Loro gradiscono innalzarsi ed essere lodati dalla gente. Pregano per molto
tempo ma senza la giusta intenzione. Si sentono superiori agli altri e sfruttano
le vedove. Davanti a questo Gesù manifesta preoccupazione perché questo modo di
vivere fa opposizione a quello che lui propone ai suoi.
La gente
capisce che c’è una grande differenza e soprattutto discordanza tra gli insegnamenti
di Gesù e quelli degli scribi. Gesù insegna alla gente con l’autorità ricevuta
dal Padre. Riguardo l’autorità degli scribi, è stata una convenzione post
esilio babilonese in quanto dopo che gli israeliti sono tornati da questa
esperienza drammatica, gli scribi assunsero un compito molto importante nella
gestione della vita sociale e religiosa. “Durante l’esilio sono stati loro a
scrivere i primi cinque libri della bibbia, la Torà. Soltanto loro erano in
grado di giudicare e dare delle sentenze secondo la Legge” (cf F. Armellini,
biblista). Loro esortano la gente ad essere fedeli all’Alleanza e a custodire
la Legge come fondamento della loro vita. Ma anche se insegnavano alla gente a
vivere la Legge il loro modo di vivere era lontano dal loro insegnamento.
Siamo tutti
d’accordo che l’abuso di autorità, la vanagloria e l’ipocrisia sono tentazioni
costanti nella vita di chi ha la responsabilità di guidare le persone. Però non
soltanto loro sono colpiti da questi mali. Sono vizi che accompagnano la nostra
debole condizione umana di cui nessuno è esente. Abbiamo molte volte la
tentazione di fare le cose per essere apprezzati, di sfruttare gli altri
sentendoci superiori a loro, volendo essere serviti piuttosto che servire. Per
combattere questa tendenza, dobbiamo sempre fissare lo sguardo su Gesù che aveva
una logica diversa e una via infallibile per superare tutte le tentazioni, vale
a dire, la logica e la via dell’amore e del dono di sé senza riserve. E’ solo
per questa via che possiamo piacere a Dio.
È questa la
via che ha scelto la vedova di cui parla la seconda parte del Vangelo. “Lei non
conosceva Gesù, non era battezzata” ma ha manifestato il modo giusto di essere
discepoli di Gesù. E’ andata al tempio per fare un’offerta. Giusto in quel
momento Gesù era seduto vicino al tesoro del tempio insieme ai suoi discepoli.

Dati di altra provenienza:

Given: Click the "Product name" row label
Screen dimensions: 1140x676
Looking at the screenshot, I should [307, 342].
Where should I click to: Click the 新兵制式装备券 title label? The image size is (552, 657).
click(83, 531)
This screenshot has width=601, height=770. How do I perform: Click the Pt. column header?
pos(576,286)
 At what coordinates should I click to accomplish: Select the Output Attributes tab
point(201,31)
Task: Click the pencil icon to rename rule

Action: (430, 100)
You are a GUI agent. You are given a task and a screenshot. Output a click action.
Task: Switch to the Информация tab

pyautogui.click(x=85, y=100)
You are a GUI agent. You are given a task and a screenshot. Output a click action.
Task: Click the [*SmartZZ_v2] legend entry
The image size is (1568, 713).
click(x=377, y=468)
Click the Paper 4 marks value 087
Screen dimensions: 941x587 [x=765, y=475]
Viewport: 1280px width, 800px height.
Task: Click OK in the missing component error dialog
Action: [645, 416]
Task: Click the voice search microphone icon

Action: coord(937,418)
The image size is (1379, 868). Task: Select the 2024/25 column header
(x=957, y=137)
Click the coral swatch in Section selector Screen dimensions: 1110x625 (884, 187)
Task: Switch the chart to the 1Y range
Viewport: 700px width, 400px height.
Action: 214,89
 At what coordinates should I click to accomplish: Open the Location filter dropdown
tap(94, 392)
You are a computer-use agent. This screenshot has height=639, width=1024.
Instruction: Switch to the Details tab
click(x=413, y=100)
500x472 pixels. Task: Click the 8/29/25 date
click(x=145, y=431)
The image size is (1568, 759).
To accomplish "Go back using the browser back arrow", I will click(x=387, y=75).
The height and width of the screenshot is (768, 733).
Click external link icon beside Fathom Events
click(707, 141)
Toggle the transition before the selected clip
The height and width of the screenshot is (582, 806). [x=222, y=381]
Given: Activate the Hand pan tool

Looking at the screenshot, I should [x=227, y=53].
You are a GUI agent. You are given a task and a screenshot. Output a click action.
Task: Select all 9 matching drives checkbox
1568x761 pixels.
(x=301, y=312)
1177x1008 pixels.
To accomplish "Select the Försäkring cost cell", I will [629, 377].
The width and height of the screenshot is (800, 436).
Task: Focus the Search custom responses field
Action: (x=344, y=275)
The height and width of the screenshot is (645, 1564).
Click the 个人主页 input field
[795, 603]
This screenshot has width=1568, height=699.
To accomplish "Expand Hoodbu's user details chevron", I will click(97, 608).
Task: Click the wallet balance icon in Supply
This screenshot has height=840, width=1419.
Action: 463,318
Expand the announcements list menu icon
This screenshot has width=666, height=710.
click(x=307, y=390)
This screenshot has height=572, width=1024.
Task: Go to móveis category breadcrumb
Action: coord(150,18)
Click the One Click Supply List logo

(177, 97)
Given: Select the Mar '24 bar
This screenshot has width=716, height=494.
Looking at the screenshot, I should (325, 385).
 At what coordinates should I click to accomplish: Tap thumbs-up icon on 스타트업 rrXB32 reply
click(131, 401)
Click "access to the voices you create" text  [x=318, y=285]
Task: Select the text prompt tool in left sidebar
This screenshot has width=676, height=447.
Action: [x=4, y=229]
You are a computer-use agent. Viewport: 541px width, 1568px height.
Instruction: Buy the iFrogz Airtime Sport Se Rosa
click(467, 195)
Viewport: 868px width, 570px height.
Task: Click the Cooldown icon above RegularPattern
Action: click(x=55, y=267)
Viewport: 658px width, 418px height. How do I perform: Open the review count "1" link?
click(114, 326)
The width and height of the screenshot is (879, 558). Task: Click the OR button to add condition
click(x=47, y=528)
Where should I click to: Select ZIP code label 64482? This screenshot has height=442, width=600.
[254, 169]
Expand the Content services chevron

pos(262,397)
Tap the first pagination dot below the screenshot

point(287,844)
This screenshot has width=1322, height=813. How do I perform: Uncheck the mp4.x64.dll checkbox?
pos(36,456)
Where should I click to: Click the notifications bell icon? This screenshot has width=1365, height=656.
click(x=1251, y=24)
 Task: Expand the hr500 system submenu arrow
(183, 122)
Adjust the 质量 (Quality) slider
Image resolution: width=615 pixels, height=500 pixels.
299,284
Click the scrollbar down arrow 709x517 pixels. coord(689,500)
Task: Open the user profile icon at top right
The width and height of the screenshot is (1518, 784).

Mentre la gente metteva i soldi nel tesoro richiamando l’attenzione di tutti per
la quantità, è arrivata questa madre vedova che ha messo soltanto due monete.
Questo gesto semplice e quasi nascosto, pieno di generosità, ha richiamato
l’attenzione di Gesù che subito lo presenta ai suoi discepoli come modello da
seguire.
Gesù è in grado
di vedere quello che gli altri non vedono perché è attento ai dettagli, a ciò
che è nascosto, vale a dire: “l’essere umano vede l’apparenza ma Dio guarda il
cuore”. Quindi, guardando il suo cuore, Gesù conclude che nella sua offerta, la
vedova ha gettato tutto quello che aveva per vivere, cioè, ha messo la sua vita
in gioco, ha donato tutta se stessa. Questa è l’offerta che piace a Dio. Lui
non gradisce la quantità di cose che qualcuno è in grado di offrire o di fare
nel suo nome ma la generosità del cuore. Troviamo il vero senso della vita
quando siamo in grado di imitare Dio che nella sua generosità non ci offre qualcosa,
ma se stesso.
Il valore
della nostra offerta è misurato secondo la generosità del nostro cuore. La grandezza
del cuore di una persona non è misurata dalla grandiosità del regalo che offre
ma dalla bellezza del suo gesto. Infatti, sono i piccoli gesti che fanno la
differenza. Il grande bene che possiamo fare agli altri è essere per loro
quello che siamo chiamati ad essere: fraterni, sinceri. Dove non c’è questo c’è
l’ipocrisia che ci impedisce di coltivare rapporti veri con gli altri.
Combattiamo questo cattivo atteggiamento imparando dalle persone umili che
attorno a noi costruiscono fraternità senza richiamare tanto l’attenzione e che
sono espressione della bontà e generosità di Dio.